◆ Records to process
**********
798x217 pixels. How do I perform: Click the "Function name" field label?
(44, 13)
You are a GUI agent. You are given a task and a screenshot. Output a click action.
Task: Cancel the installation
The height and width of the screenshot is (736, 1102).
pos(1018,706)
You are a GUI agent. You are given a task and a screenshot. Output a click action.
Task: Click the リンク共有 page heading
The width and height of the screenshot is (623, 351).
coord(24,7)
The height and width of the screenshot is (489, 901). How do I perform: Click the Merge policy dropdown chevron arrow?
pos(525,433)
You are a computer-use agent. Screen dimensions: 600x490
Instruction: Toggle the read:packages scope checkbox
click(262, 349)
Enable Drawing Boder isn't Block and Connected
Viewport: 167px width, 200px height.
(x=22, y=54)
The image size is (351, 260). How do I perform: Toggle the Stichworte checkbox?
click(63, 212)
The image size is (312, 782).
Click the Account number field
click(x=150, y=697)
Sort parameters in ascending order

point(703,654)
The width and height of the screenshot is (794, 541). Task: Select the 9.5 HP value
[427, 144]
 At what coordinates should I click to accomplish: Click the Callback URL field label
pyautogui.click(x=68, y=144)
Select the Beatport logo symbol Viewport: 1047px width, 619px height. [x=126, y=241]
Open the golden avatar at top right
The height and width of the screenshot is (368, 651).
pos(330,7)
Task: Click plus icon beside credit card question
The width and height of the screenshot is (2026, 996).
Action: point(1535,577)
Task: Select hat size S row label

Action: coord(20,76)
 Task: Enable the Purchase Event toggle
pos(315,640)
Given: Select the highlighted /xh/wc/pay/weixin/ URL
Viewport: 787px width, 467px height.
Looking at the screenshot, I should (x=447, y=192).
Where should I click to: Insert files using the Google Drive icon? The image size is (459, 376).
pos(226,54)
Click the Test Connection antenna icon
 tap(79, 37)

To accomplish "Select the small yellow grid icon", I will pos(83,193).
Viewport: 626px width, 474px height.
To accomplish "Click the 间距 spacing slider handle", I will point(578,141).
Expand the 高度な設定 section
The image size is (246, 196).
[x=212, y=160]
**********
◆ Activity
Copy the records above. Keep every word as it is.

◆ Result for this exercise
798x217 pixels. How do I perform: Click the "Function name" field label?
(44, 13)
You are a GUI agent. You are given a task and a screenshot. Output a click action.
Task: Cancel the installation
The height and width of the screenshot is (736, 1102).
pos(1018,706)
You are a GUI agent. You are given a task and a screenshot. Output a click action.
Task: Click the リンク共有 page heading
The width and height of the screenshot is (623, 351).
coord(24,7)
The height and width of the screenshot is (489, 901). How do I perform: Click the Merge policy dropdown chevron arrow?
pos(525,433)
You are a computer-use agent. Screen dimensions: 600x490
Instruction: Toggle the read:packages scope checkbox
click(262, 349)
Enable Drawing Boder isn't Block and Connected
Viewport: 167px width, 200px height.
(x=22, y=54)
The image size is (351, 260). How do I perform: Toggle the Stichworte checkbox?
click(63, 212)
The image size is (312, 782).
Click the Account number field
click(x=150, y=697)
Sort parameters in ascending order

point(703,654)
The width and height of the screenshot is (794, 541). Task: Select the 9.5 HP value
[427, 144]
 At what coordinates should I click to accomplish: Click the Callback URL field label
pyautogui.click(x=68, y=144)
Select the Beatport logo symbol Viewport: 1047px width, 619px height. [x=126, y=241]
Open the golden avatar at top right
The height and width of the screenshot is (368, 651).
pos(330,7)
Task: Click plus icon beside credit card question
The width and height of the screenshot is (2026, 996).
Action: point(1535,577)
Task: Select hat size S row label

Action: coord(20,76)
 Task: Enable the Purchase Event toggle
pos(315,640)
Given: Select the highlighted /xh/wc/pay/weixin/ URL
Viewport: 787px width, 467px height.
Looking at the screenshot, I should (x=447, y=192).
Where should I click to: Insert files using the Google Drive icon? The image size is (459, 376).
pos(226,54)
Click the Test Connection antenna icon
 tap(79, 37)

To accomplish "Select the small yellow grid icon", I will pos(83,193).
Viewport: 626px width, 474px height.
To accomplish "Click the 间距 spacing slider handle", I will point(578,141).
Expand the 高度な設定 section
The image size is (246, 196).
[x=212, y=160]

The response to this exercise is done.